Gorbachev: Honors and criticism

Gorbachev’s sin was not reforming socialism, but rather arriving late when the damage had already been done, something for which, obviously, he cannot be blamed. Neither should he be penalized for what was not done before, or for what was not corrected later.

No politician, monarch or pope is that ‘thing’ everyone likes — revolutionaries and reformers even less. Mikhail Gorbachev was one of them.

This occurs because leaders like Lenin, Mao Zedong and Fidel Castro, among others, at decisive moments in history mediated between colossal social and political forces and carried out works that, as individuals, transcended them: “We have made a revolution greater than ourselves,” declared Fidel Castro. 

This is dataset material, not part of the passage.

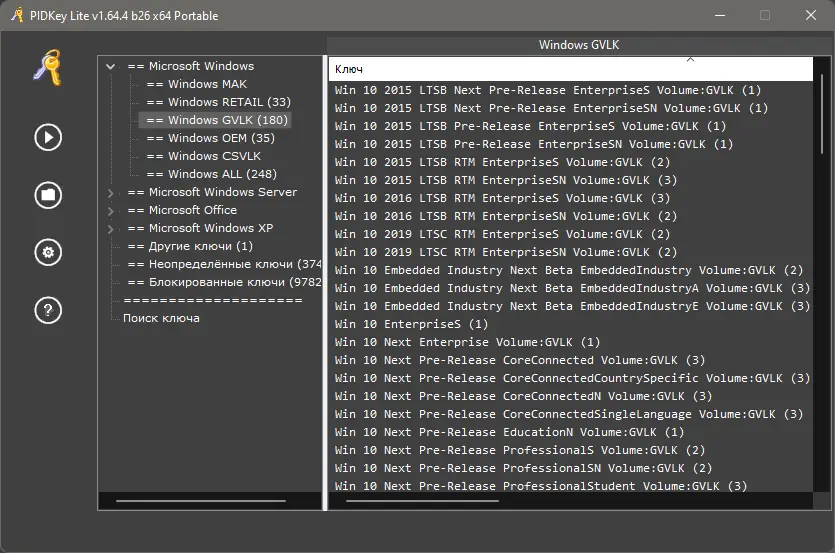
Task: Expand the Microsoft Office tree node
Action: pos(111,211)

Gorbachev unleashed forces that he could not lead.

He was not the first and he bore the misfortune of being the last. No one previously had attempted a reform of the structures of the socialist system on the scale that he did. It is not known how far Lenin, who promoted the New Economic Policy (NEP), would have gone defining it as a “strategic retreat,” and Trotsky, who appealed to Lenin to “democratize the process,” did not have the chance because Stalin pushed him into exile and persecuted him relentlessly, ultimately ordering his assassination in Mexico.

Nikita Khrushchev had the courage to denounce Stalin’s political errors and crimes before the XX Congress of the Communist Party of the Soviet Union, but far from trying to structurally reform the system he agreed to the childish maneuver of covering the stains with the euphemism of the “cult of personality”.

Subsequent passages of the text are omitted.